Top of EXERCISE DATA

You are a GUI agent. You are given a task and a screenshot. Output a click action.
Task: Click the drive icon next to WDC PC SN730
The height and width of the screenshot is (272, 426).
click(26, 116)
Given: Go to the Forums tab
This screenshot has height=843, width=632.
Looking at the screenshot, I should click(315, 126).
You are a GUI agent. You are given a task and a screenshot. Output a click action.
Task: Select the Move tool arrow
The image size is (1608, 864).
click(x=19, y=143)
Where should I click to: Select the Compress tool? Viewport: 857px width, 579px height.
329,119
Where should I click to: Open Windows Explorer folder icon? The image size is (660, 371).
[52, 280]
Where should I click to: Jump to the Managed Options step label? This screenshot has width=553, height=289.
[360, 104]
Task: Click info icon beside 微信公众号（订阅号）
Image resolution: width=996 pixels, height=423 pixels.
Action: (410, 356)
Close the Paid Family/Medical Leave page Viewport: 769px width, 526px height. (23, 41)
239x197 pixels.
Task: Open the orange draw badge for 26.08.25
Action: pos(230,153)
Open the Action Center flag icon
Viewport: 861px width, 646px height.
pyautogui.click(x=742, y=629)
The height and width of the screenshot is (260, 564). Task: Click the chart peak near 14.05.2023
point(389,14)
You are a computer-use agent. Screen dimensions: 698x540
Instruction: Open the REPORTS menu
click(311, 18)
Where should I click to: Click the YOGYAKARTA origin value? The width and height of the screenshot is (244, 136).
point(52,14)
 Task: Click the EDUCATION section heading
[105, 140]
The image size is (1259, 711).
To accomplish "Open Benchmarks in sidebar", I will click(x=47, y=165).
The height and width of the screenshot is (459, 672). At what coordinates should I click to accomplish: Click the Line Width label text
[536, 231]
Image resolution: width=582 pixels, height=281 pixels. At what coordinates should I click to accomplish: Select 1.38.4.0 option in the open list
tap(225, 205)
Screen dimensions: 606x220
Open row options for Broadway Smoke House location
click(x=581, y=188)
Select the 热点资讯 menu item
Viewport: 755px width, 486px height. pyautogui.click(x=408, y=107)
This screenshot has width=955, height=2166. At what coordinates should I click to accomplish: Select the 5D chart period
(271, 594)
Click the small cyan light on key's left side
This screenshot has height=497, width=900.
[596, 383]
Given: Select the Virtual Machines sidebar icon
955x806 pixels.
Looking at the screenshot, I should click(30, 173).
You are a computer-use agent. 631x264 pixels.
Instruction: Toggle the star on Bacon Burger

Bottom of EXERCISE DATA

ASSIGNMENT -> Starting at the first entry and ending at the last, reproduce each one exactly.

EXERCISE RESPONSE ->
You are a GUI agent. You are given a task and a screenshot. Output a click action.
Task: Click the drive icon next to WDC PC SN730
The height and width of the screenshot is (272, 426).
click(26, 116)
Given: Go to the Forums tab
This screenshot has height=843, width=632.
Looking at the screenshot, I should click(315, 126).
You are a GUI agent. You are given a task and a screenshot. Output a click action.
Task: Select the Move tool arrow
The image size is (1608, 864).
click(x=19, y=143)
Where should I click to: Select the Compress tool? Viewport: 857px width, 579px height.
329,119
Where should I click to: Open Windows Explorer folder icon? The image size is (660, 371).
[52, 280]
Where should I click to: Jump to the Managed Options step label? This screenshot has width=553, height=289.
[360, 104]
Task: Click info icon beside 微信公众号（订阅号）
Image resolution: width=996 pixels, height=423 pixels.
Action: (410, 356)
Close the Paid Family/Medical Leave page Viewport: 769px width, 526px height. (23, 41)
239x197 pixels.
Task: Open the orange draw badge for 26.08.25
Action: pos(230,153)
Open the Action Center flag icon
Viewport: 861px width, 646px height.
pyautogui.click(x=742, y=629)
The height and width of the screenshot is (260, 564). Task: Click the chart peak near 14.05.2023
point(389,14)
You are a computer-use agent. Screen dimensions: 698x540
Instruction: Open the REPORTS menu
click(311, 18)
Where should I click to: Click the YOGYAKARTA origin value? The width and height of the screenshot is (244, 136).
point(52,14)
 Task: Click the EDUCATION section heading
[105, 140]
The image size is (1259, 711).
To accomplish "Open Benchmarks in sidebar", I will click(x=47, y=165).
The height and width of the screenshot is (459, 672). At what coordinates should I click to accomplish: Click the Line Width label text
[536, 231]
Image resolution: width=582 pixels, height=281 pixels. At what coordinates should I click to accomplish: Select 1.38.4.0 option in the open list
tap(225, 205)
Screen dimensions: 606x220
Open row options for Broadway Smoke House location
click(x=581, y=188)
Select the 热点资讯 menu item
Viewport: 755px width, 486px height. pyautogui.click(x=408, y=107)
This screenshot has width=955, height=2166. At what coordinates should I click to accomplish: Select the 5D chart period
(271, 594)
Click the small cyan light on key's left side
This screenshot has height=497, width=900.
[596, 383]
Given: Select the Virtual Machines sidebar icon
955x806 pixels.
Looking at the screenshot, I should click(30, 173).
You are a computer-use agent. 631x264 pixels.
Instruction: Toggle the star on Bacon Burger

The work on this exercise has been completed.